═════ Page extract

ANCHOR WHAT

by Vernon Frazer

 

 

 

 

Price and Format: 
$15 paperback
Page Count: 
106
ISBN: 
978-0-9907604-4-3
Publication Date: 
January, 2016
Publication Status: 
Available

 

 

 

 


Buy it now on Bookshop.org or Amazon.com

 

Unlikely Books is proud to present ANCHOR WHAT, the new 100-page book of visual and typographic poetry by Vernon Frazer!

In ANCHOR WHAT, Vernon continues to explore his unique and ever-shifting take on vispo, taking word processing software in directions it never thought it would go:


 

Check out what people are saying about ANCHOR WHAT:

"Photographed from a distance, the ancient temple city of Angkor Wat rises up—a complex architectural achievement—from the lush earth of Cambodia. The entire is visually fascinating and spiritually profound, as if having emerged spontaneously and whole out of the churning "Sea of Milk" Cambodian creation. The city's meaning must be huge, eternal, and blindingly clear. In his new, large architecture ANCHOR WHAT, Vernon Frazer trains an unnerving gaze on the meaning of our uncertain times. Indeed,What does Anchor our bodies, minds, and souls in anything more substantial, even infinite? In the roiling shapes, patterns, paths, fonts, and phrases of Frazer's collection, a strange, terrible epiphany struggles to rip itself free, to focus, to announce itself."
                    —Joel Chace

"Vernon creates new work at the intersection of visual art and literature, digital text, image manipulation, modern printing. His visual poetry is full of syntactic play and sound effects. It catches the eye before it is read. When read we are caught up in active verbs, energy pushing language into new spaces. Vernon Frazer's visual poems at best are framable art, beautiful to behold, hormonal word groupings on recreational drugs. We don't read these for meaning. They are self-contained energetic events."

══════════

Problem set:
a: According to the book page, when was ANCHOR WHAT published?
b: Reproduce the passage of the book page that begins with "Buy it now on" and ends with "by Vernon Frazer!", including both of those phrases.

═════ Stored data

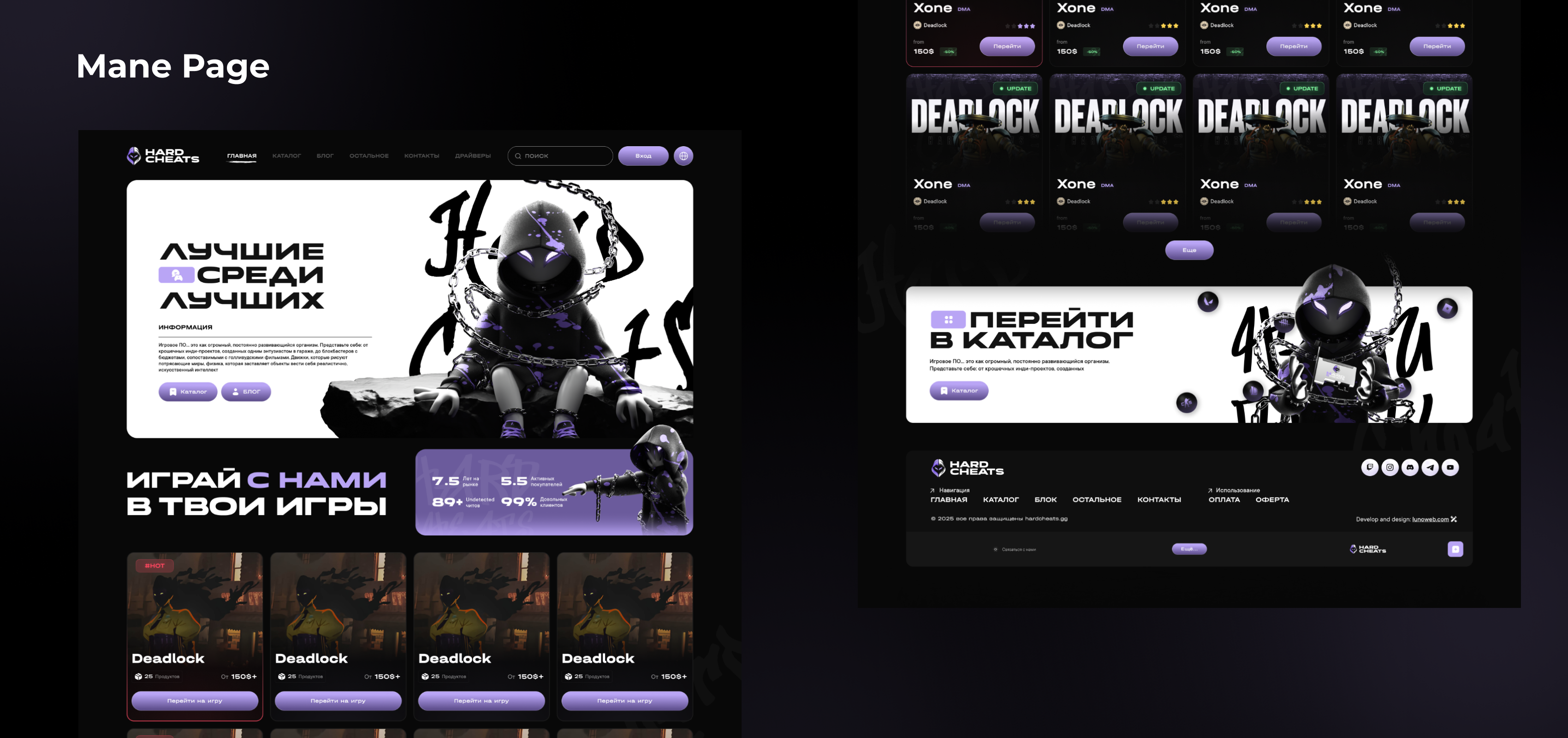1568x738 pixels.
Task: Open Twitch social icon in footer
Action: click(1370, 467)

══════════
═════ Stored data

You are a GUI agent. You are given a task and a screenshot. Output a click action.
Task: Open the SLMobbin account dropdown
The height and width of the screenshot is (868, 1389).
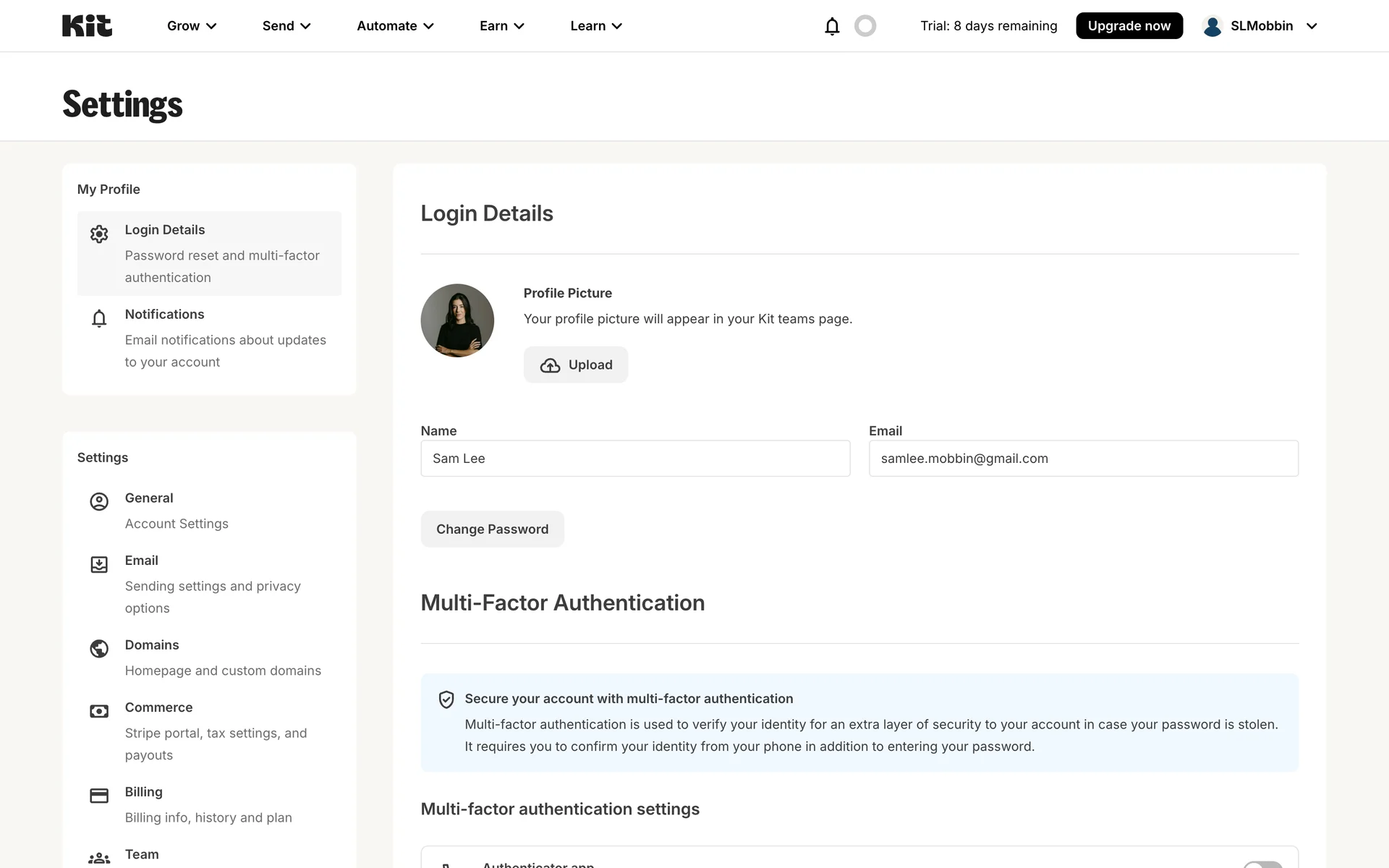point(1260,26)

══════════
═════ Stored data

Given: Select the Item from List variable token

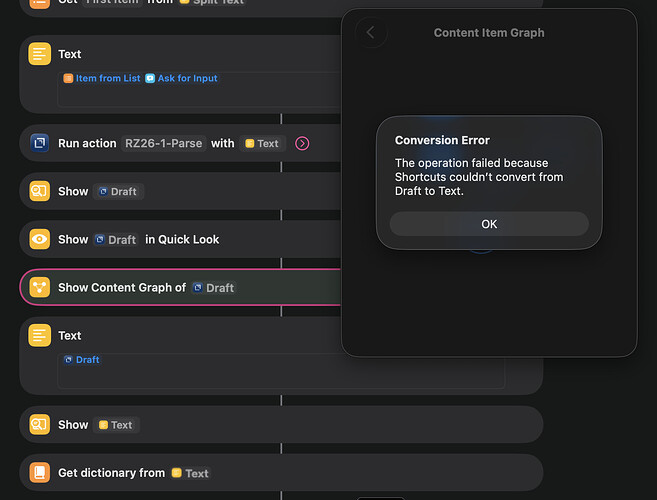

══════════

Solutions to the tasks:
a: January 2016

b:
Buy it now on Bookshop.org or Amazon.com

 

Unlikely Books is proud to present ANCHOR WHAT, the new 100-page book of visual and typographic poetry by Vernon Frazer!